**Set problem 1:** Could you quote the passage about Kooskia, starting at "Distant trees stood" and ending at "salmon, and Whitefish.", with "glistening" replaced by "sparkling"?

**Provided text:**
---*---
I drove through Kooskia, (pronounced “Koo-skee”) past the Opera House, the funeral parlor, and the market, heading to Syringa, on the meandering Highway 12.

Distant trees stood tall and blue-gray, and their colors popping against the blue sky, accompanied by the ongoing river, created brilliant combinations.

The area was rich with an almost tangible lore; Chief Looking Glass, Sasquatch, the Kooskia Internment Camp of World War II with its legendary residents who built the highway, created deeply touching artwork, and courageously convinced the powers that be toward fairer treatment. Adding to the history was the abundant rainfall, mountains, and glistening water on the winding rivers, not to mention the wildlife. Bear, cougar, moose, wolves, elk, whitetail deer, wild turkeys, rabbits, beaver, otters, bald eagles, osprey, Canadian geese, trout, Steelhead, Chinook salmon, and Whitefish.
---*---
**Set problem 2:** Can you extract, word for word, the lines in the records below starting at the line that contains "For every named" and ending at the line that contains "Leer más (80, 804)"?

**Source material:**
---*---
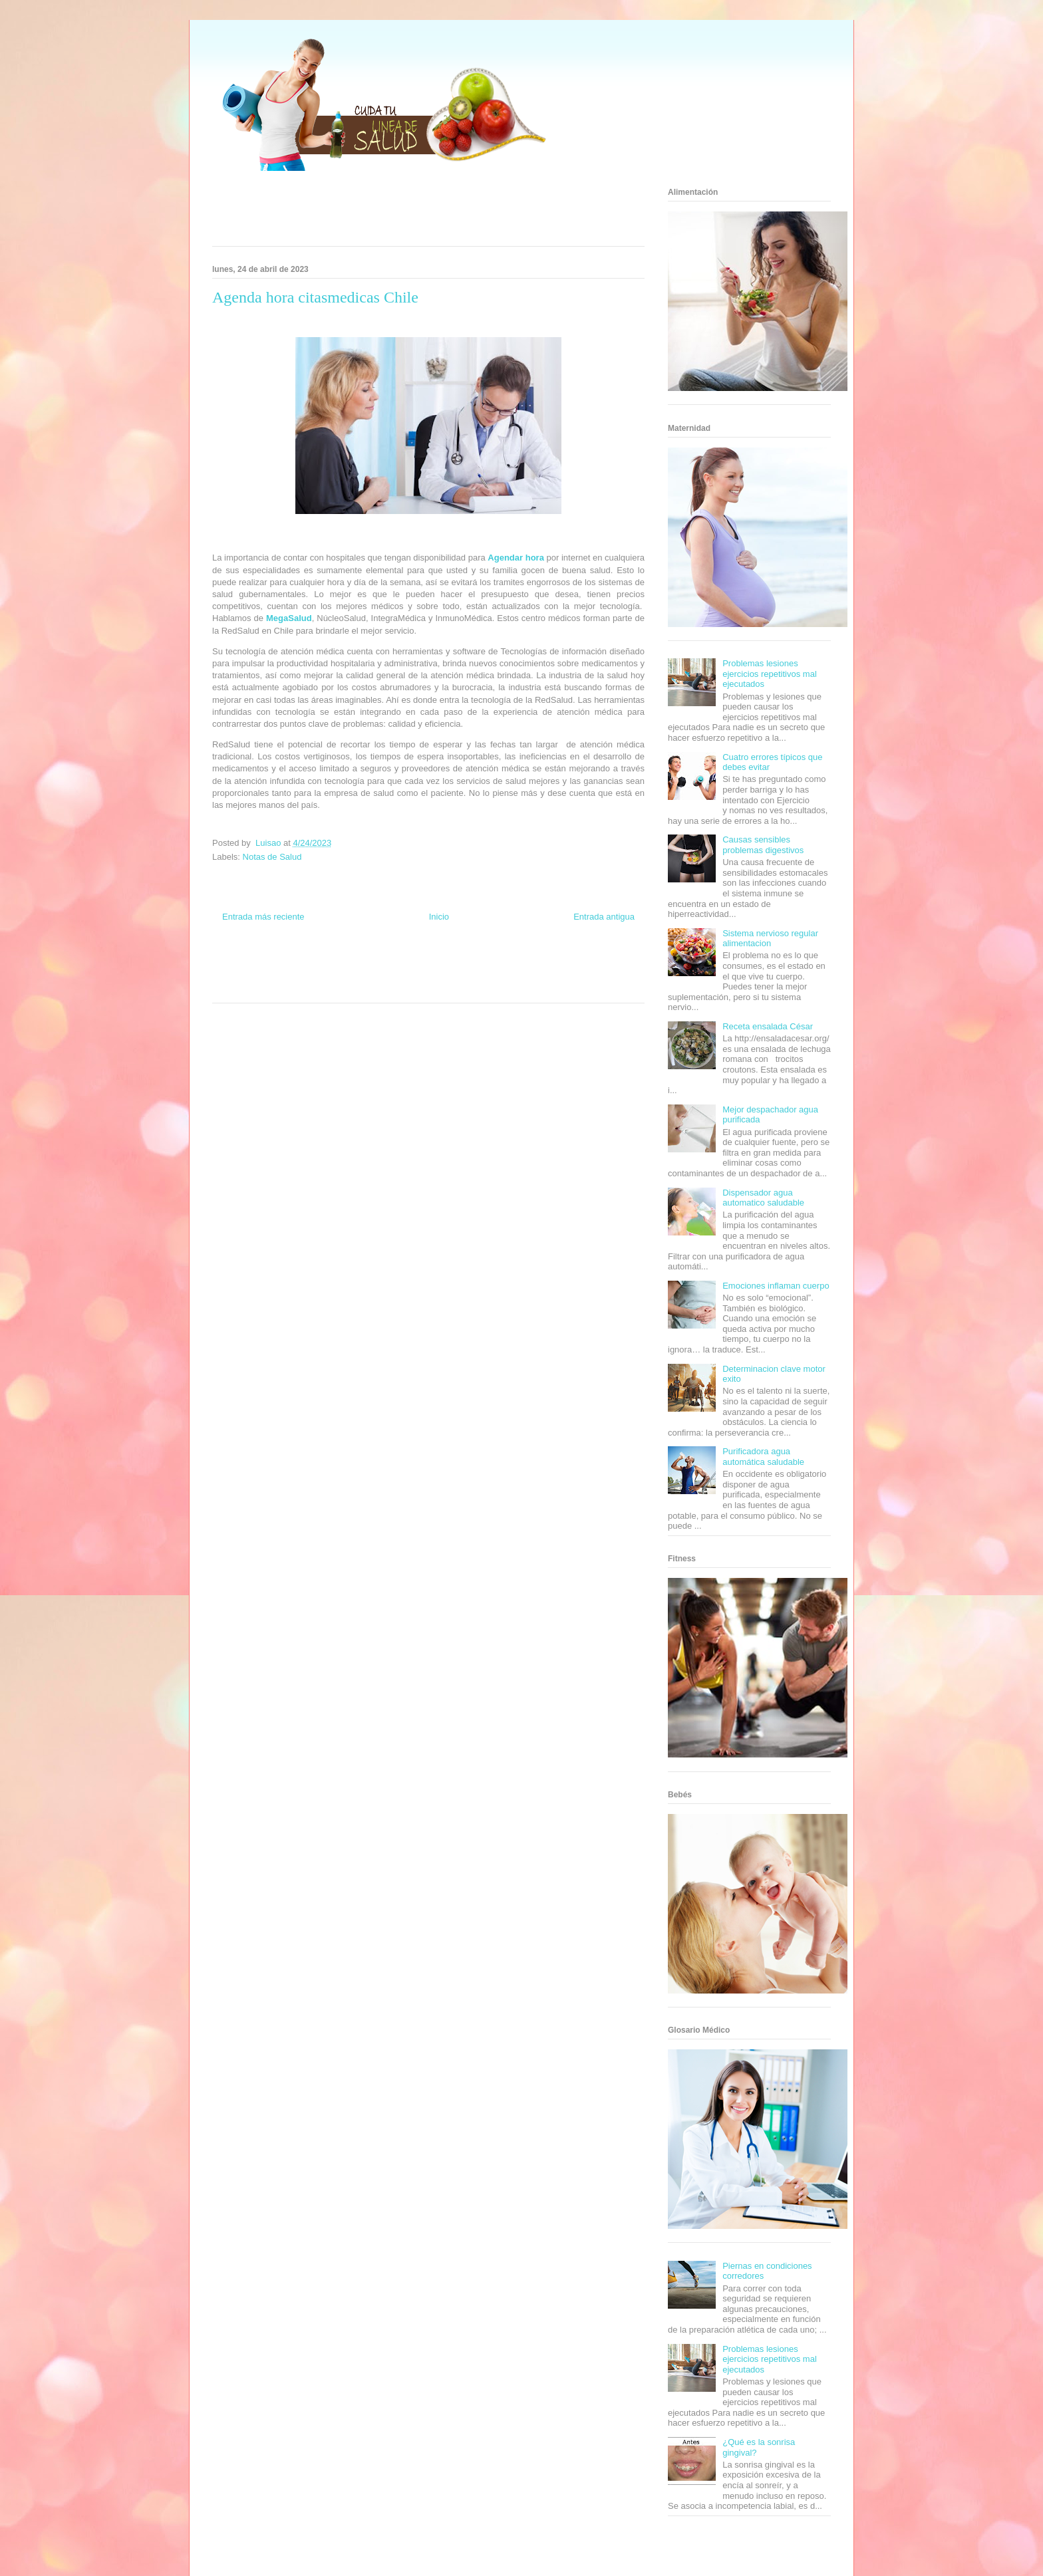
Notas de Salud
---*---
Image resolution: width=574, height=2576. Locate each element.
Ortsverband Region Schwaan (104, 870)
---*---
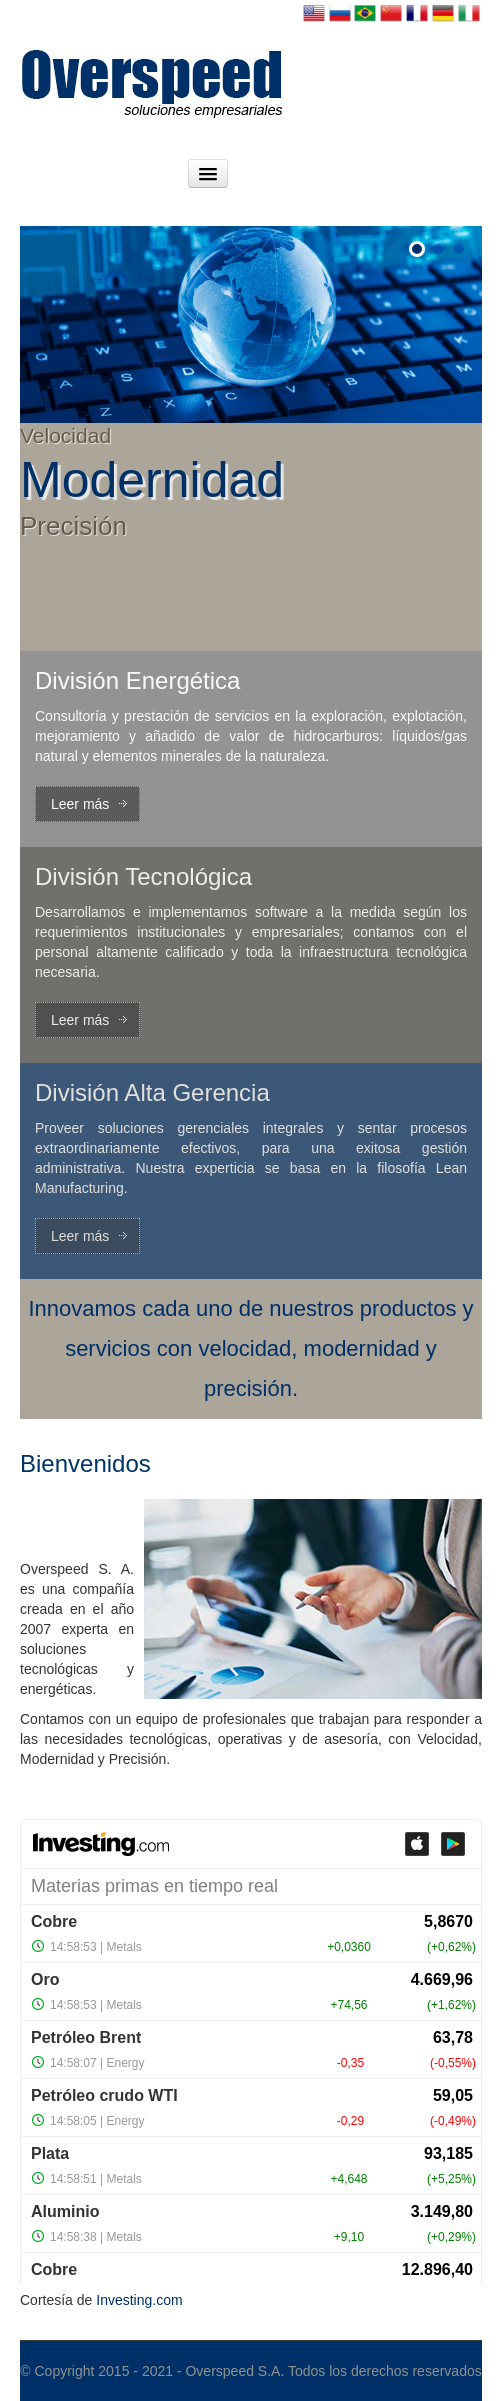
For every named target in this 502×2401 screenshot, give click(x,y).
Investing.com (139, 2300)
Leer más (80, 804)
---*---
**Answer 1:**
Distant trees stood tall and blue-gray, and their colors popping against the blue sky, accompanied by the ongoing river, created brilliant combinations.

The area was rich with an almost tangible lore; Chief Looking Glass, Sasquatch, the Kooskia Internment Camp of World War II with its legendary residents who built the highway, created deeply touching artwork, and courageously convinced the powers that be toward fairer treatment. Adding to the history was the abundant rainfall, mountains, and sparkling water on the winding rivers, not to mention the wildlife. Bear, cougar, moose, wolves, elk, whitetail deer, wild turkeys, rabbits, beaver, otters, bald eagles, osprey, Canadian geese, trout, Steelhead, Chinook salmon, and Whitefish.

**Answer 2:**
For every named target in this 502×2401 screenshot, give click(x,y).
Investing.com (139, 2300)
Leer más (80, 804)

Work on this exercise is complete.